Task goal: Each line from the one with "This screenshot has width=1512, height=789." through the end of the records below should be transcribed exactly, and each picture should be skipped.
[Supplied information — start]
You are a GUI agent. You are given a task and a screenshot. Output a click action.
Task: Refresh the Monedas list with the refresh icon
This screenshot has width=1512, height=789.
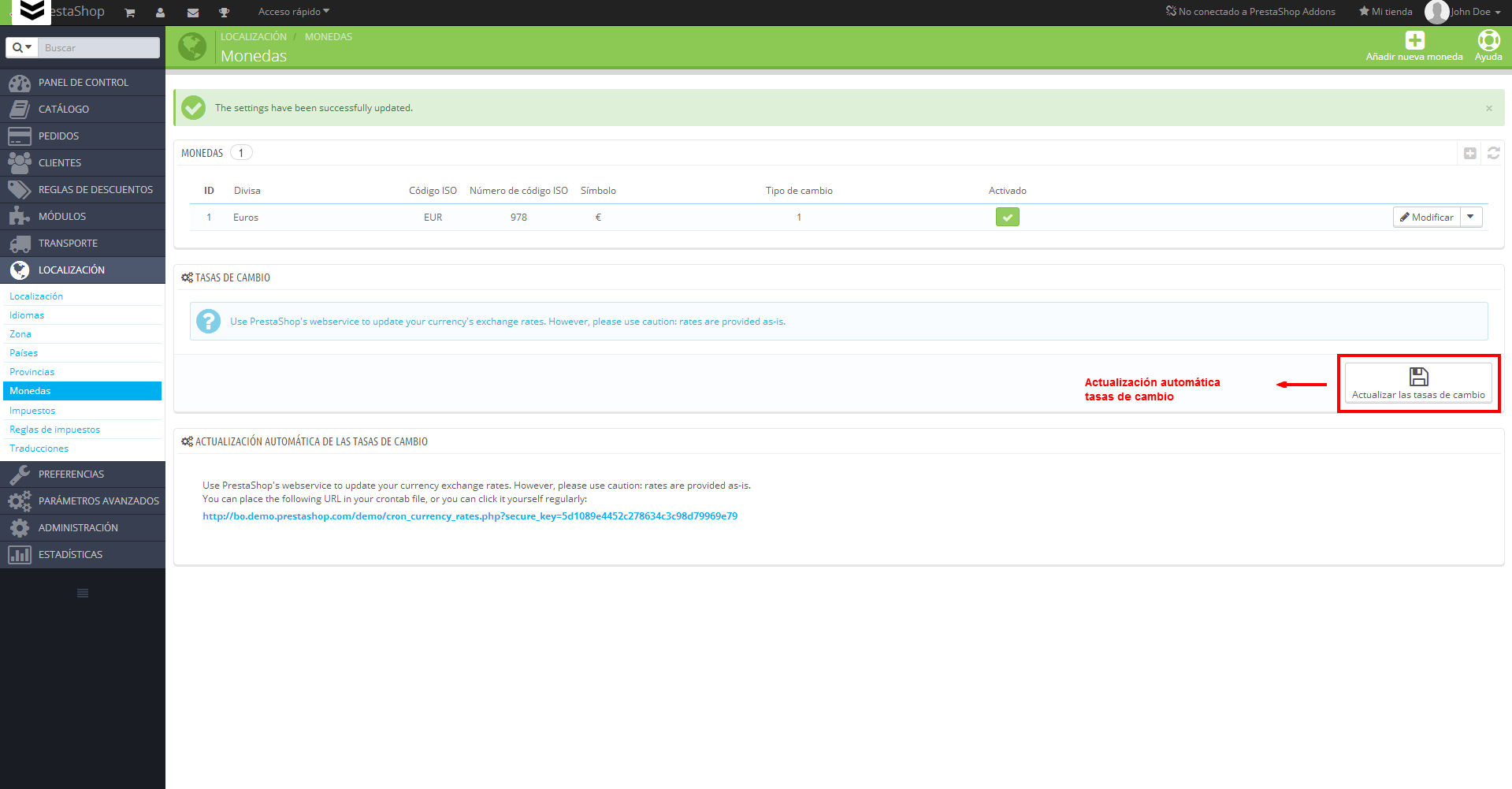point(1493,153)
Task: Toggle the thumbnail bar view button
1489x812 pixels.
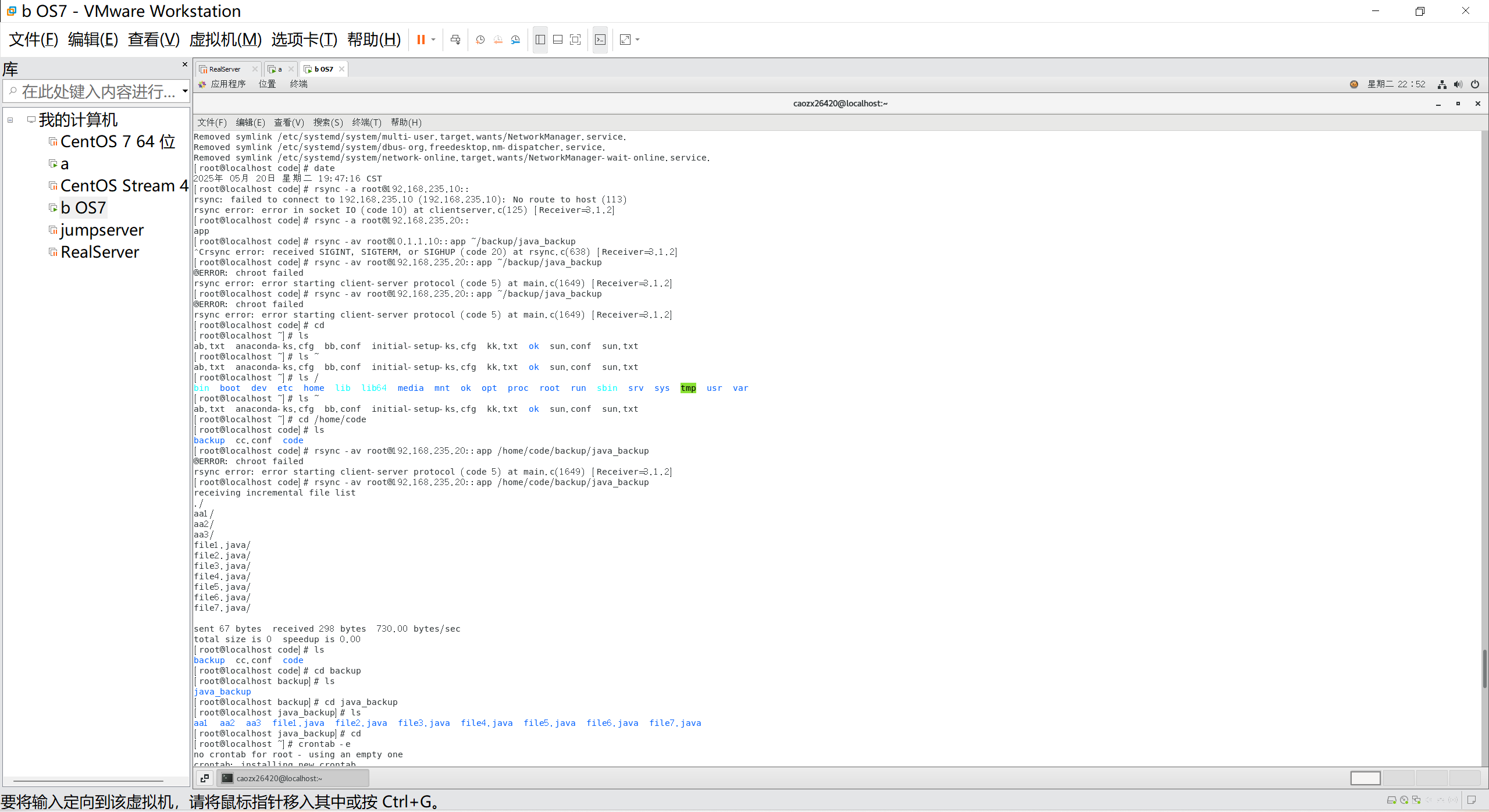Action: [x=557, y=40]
[Supplied information — finish]
Response to this exercise:
This screenshot has width=1512, height=789.
point(1493,153)
Task: Toggle the thumbnail bar view button
1489x812 pixels.
Action: [x=557, y=40]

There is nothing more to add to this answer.